E. PB and WFU are OK, because “fire is good for ecosystems” but not mechanical treatment (away from communities).
F. WFU is OK, but PB and MT not (away from communities).

Hopefully with these ideas laid out, we can look deeper into what people mean. Do you have any other possibilities to add?

3 thoughts on “Fuel Treatments, HRV, Wildfire Resilience and Community Protection”

  1. Thanks for posting the link to the article with the Dean of the OSU School of Forestry, Sharon.

    I had no idea that Dr. Tom DeLuca was now the Dean there. I like Tom a lot. About 15 years ago when he was a top-notch soils scientists at the University of Montana he would do community public education events with us as a panelist. Dr. DeLuca was excellent at challenging so many of the misguided logging projects on public lands and I remember how together with Dr. Dick Hutto, Dr. Diana Six, he and other professors at the U of Montana really raised a stink about the first “Healthy Forest Restoration Act” timber sale on the Bitterroot National Forest around 2006 or so.

    I thought this entire section of Dr. DeLuca’s comment was excellent, and is basically the same point many of us have been making for both the past few weeks on this blog, as well as for years now.

    Q: How can we reduce fuel levels or otherwise manage our state and national forests to reduce the possibility of catastrophic fire?

    Dr. DeLuca: By utilizing all the tools in our tool box, including prescribed fire and managed fire.

    First, it is essential to note that fire is a natural part of all Western forest ecosystems, some with frequent low-severity fires, some with infrequent higher-severity fires. We have not seen the scale and severity of fires burning on the west side of the Cascades since the turn of the prior century.

    Part of this is that the forests on the west side are high severity, low-frequency fire regimes. This means they do not burn often, but when the conditions are right, the fires are widespread and high-severity because of the degree of fuel accumulation since prior wildfires some 100 to 200 years ago.

    Next, there is the influence of climate change, which is shifting the frequency of these long, hot, dry, windy conditions to being more common.

    Finally, there is management. Many of these forests were managed heavily during the last century (especially 1950s to late 1980s). Management on federal lands has declined in the ’90s to today. Thinning operations as part of a long-term management strategy were greatly discontinued, resulting in increased stand density compared to natural older and gapped forests or highly managed forests.

    That said, under these extreme weather conditions — hot, dry and windy — these differences in management will alter fire behavior, but will NOT stop these wildfires.

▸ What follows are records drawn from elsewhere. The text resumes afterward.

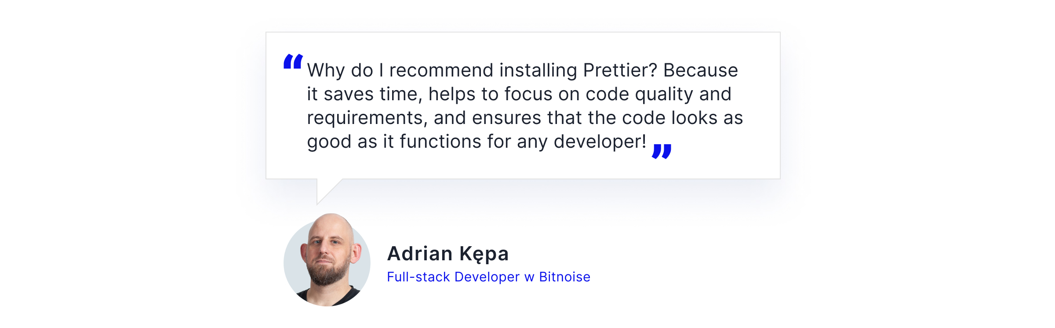This screenshot has height=328, width=1055.
Task: Click the word "Because" in the quote
Action: pos(700,70)
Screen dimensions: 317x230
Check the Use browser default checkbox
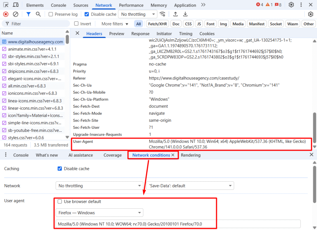(x=60, y=202)
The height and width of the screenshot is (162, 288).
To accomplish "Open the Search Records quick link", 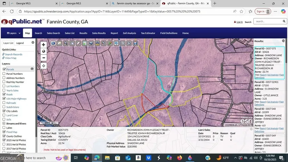I will click(14, 54).
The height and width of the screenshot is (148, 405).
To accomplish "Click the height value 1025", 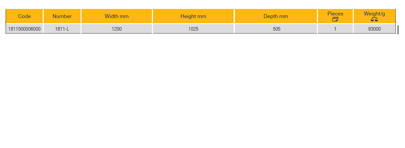I will pos(193,29).
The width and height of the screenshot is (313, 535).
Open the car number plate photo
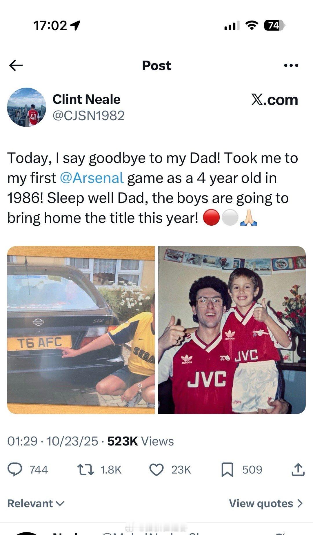81,330
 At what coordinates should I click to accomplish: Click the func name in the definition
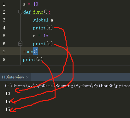tap(38, 12)
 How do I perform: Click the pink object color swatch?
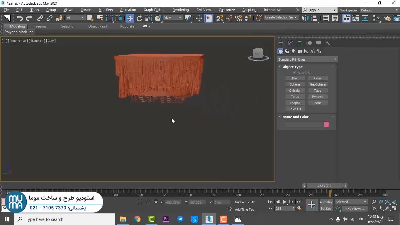[326, 125]
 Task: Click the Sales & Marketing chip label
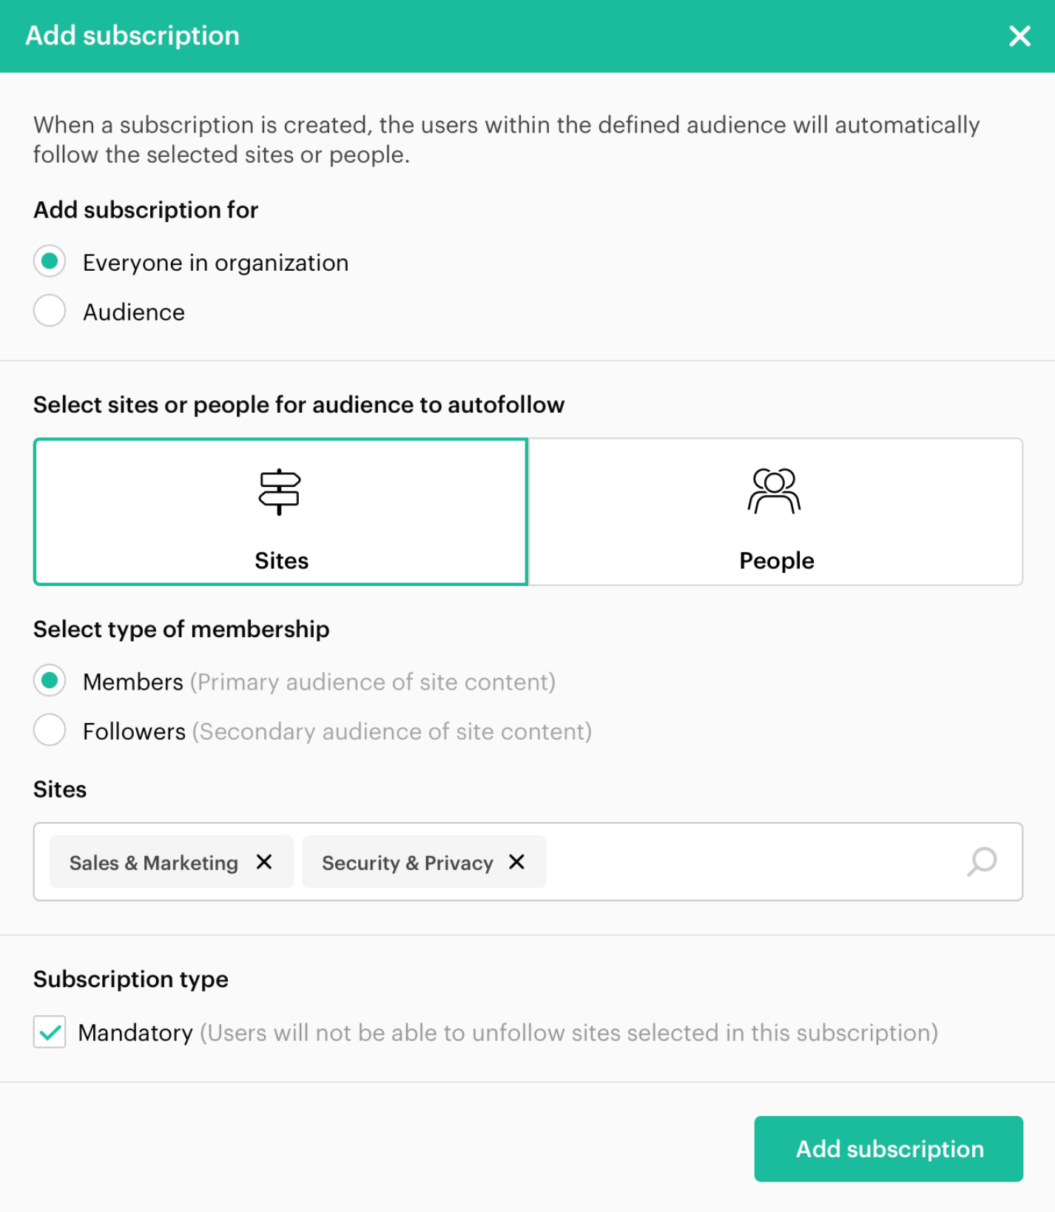154,863
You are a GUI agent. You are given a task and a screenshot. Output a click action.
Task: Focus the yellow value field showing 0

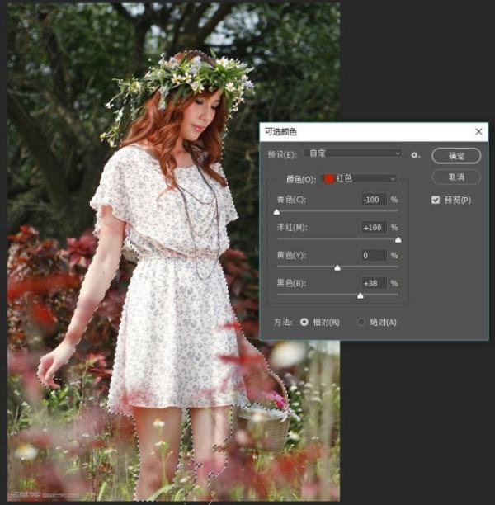coord(374,256)
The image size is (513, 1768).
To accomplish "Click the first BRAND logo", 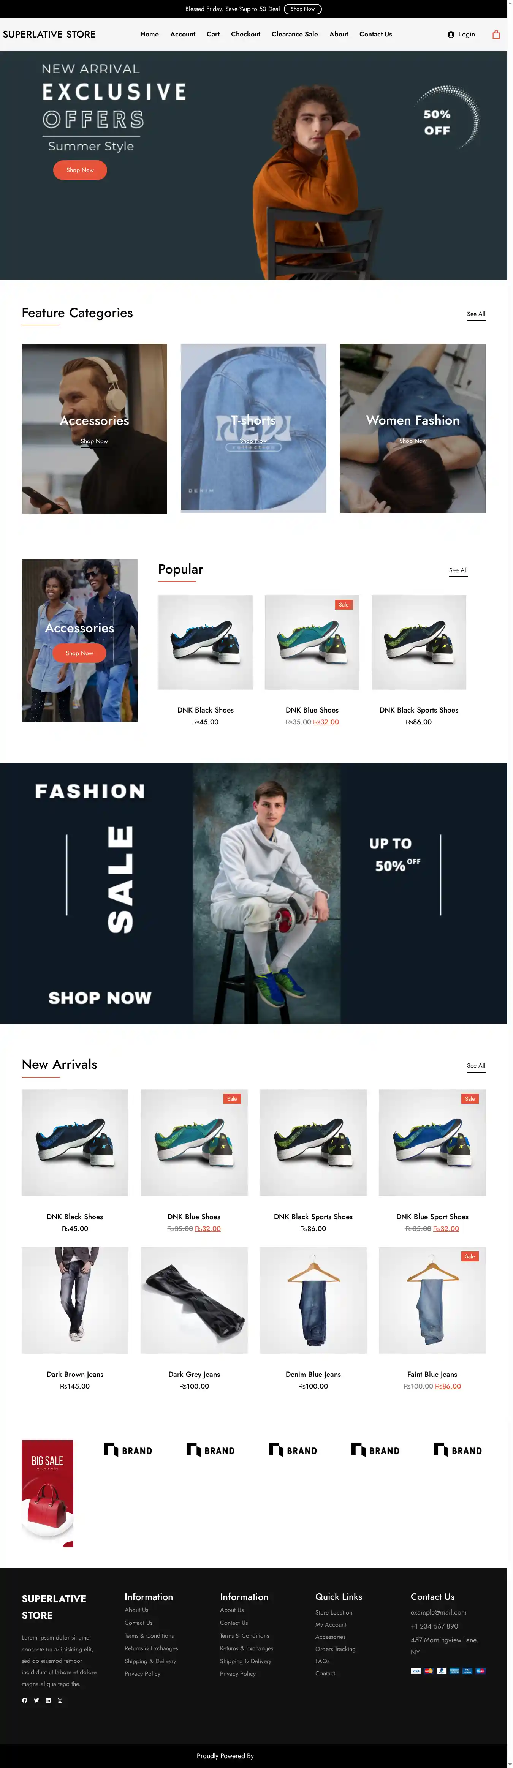I will (x=128, y=1450).
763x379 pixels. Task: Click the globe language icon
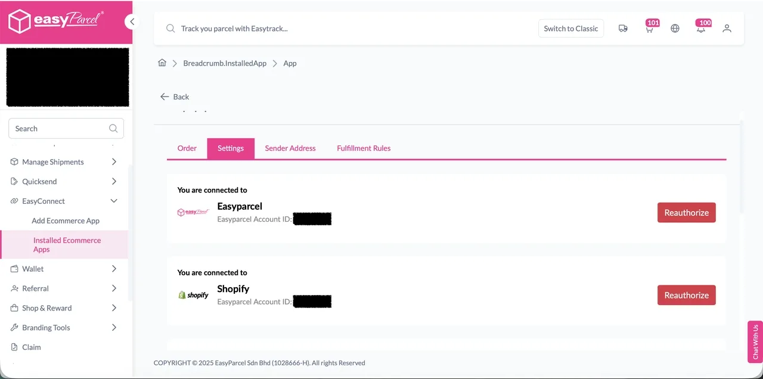point(675,28)
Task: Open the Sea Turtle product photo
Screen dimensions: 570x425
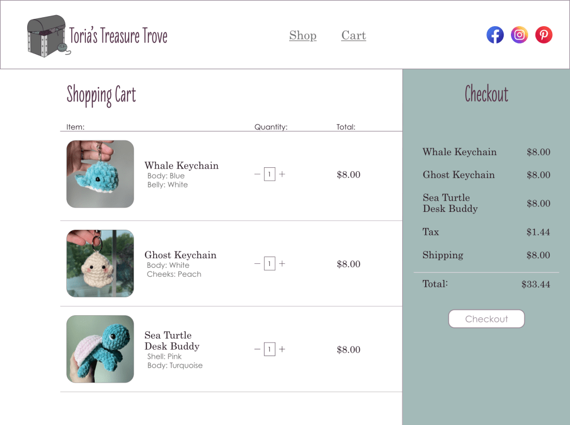Action: coord(100,349)
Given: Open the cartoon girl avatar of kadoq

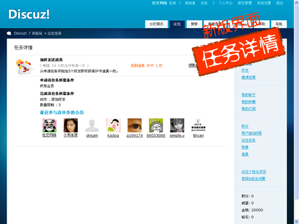Looking at the screenshot, I should (113, 125).
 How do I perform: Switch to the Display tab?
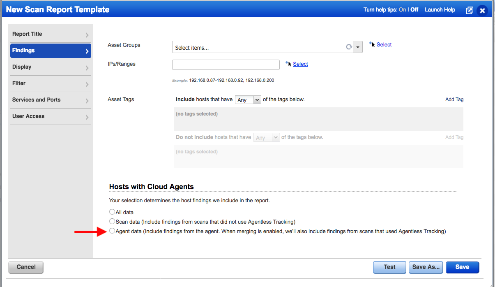pos(50,67)
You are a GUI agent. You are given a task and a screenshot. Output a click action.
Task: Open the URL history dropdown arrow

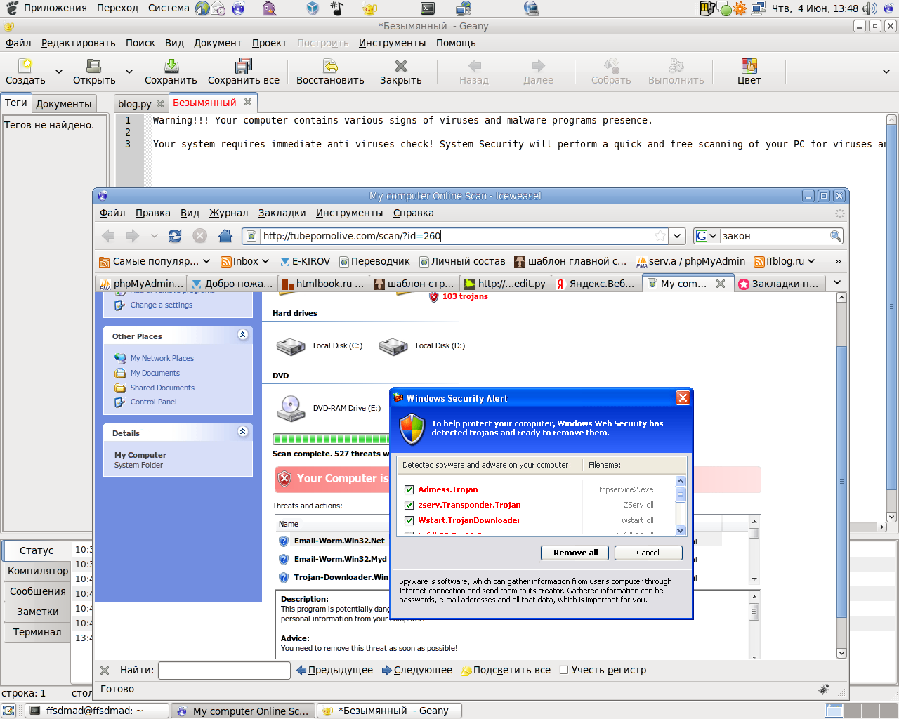677,236

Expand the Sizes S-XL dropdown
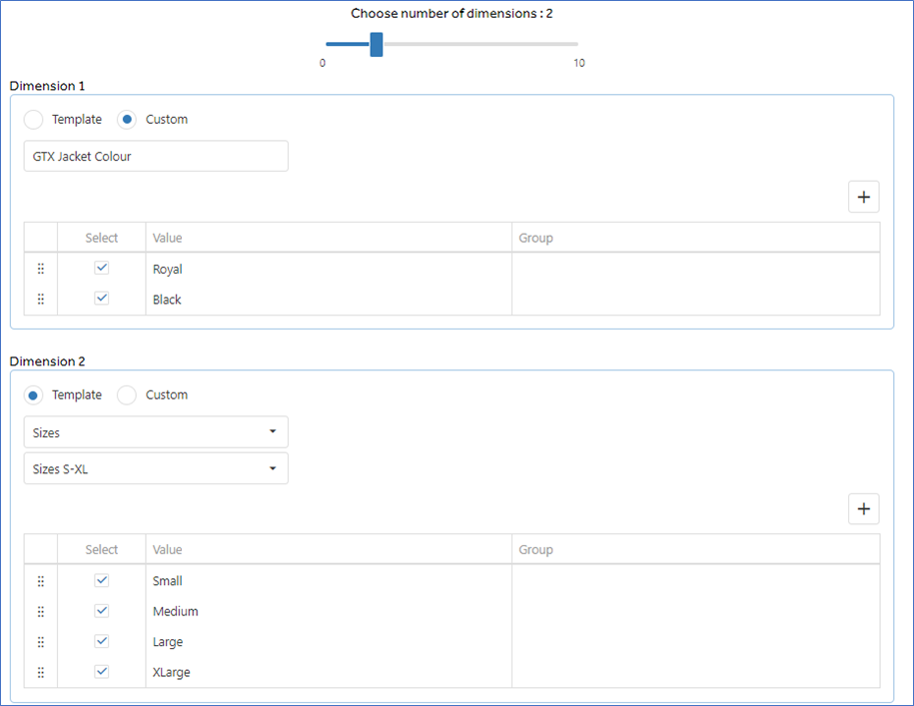[156, 468]
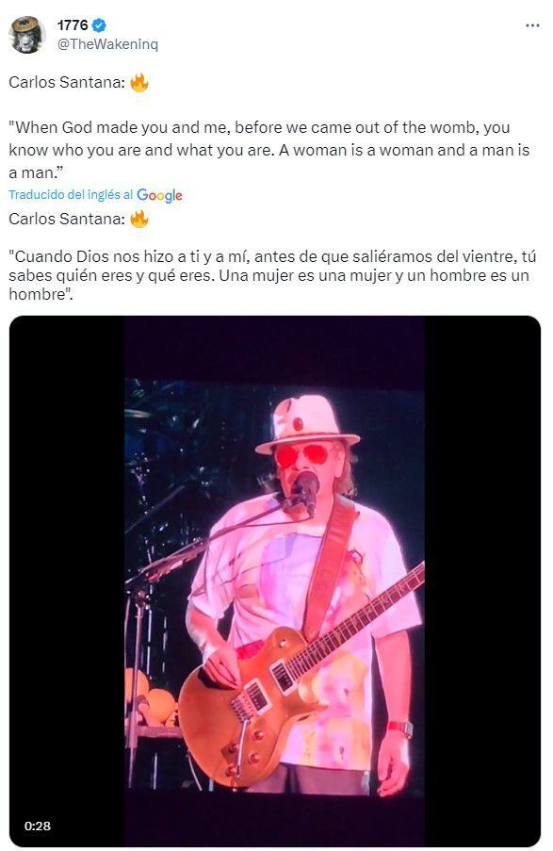553x851 pixels.
Task: Click the translated 'Carlos Santana:' text line
Action: [67, 219]
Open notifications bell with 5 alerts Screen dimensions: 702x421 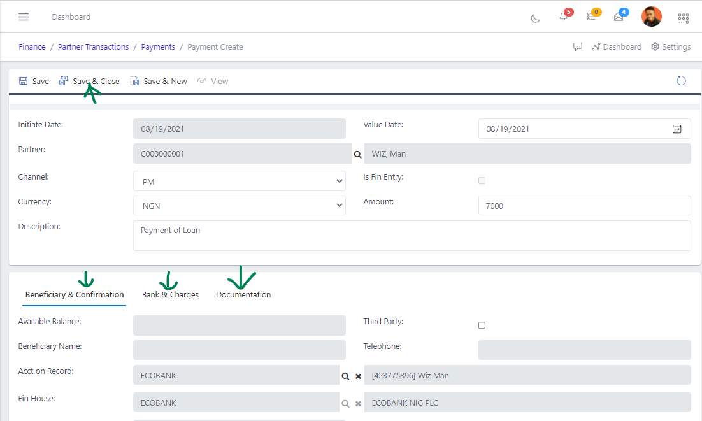[564, 17]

The fuel reduction level required to greatly reduce the severity or spread of fires would be extreme, yet the fuel issue’s scale is hugely more significant than the capacity to get out and get this type of intense work done. This type of fuel reduction work will be most effectively conducted near and around communities where lives and structures are at risk.”

    Reply
    • I know, Matthew, my point was that 1. it wasn’t really clear from his interview whether the para that starts “that said” was about east side or west side.
      2. His claim “the fuel reduction level required to greatly reduce the severity or spread of fires would be extreme, yet the fuel issue’s scale is hugely more significant than the capacity to get out and get this type of intense work done. This type of fuel reduction work will be most effectively conducted near and around communities where lives and structures are at risk.” actually does not match the work of the KLFHP, which his own Extension folks helped with (greatly).

      I wonder where on A-F his thoughts would be for the Klamath area?

      Reply
      • I’m assuming the statement, “Thinning operations as part of a long-term management strategy were greatly discontinued, resulting in increased stand density compared to natural older and gapped forests or highly managed forests” is referring to plantations after prior logging rather than unmanaged forests (so this is not a suggestion to thin unmanaged forests in stand replacing fire regimes).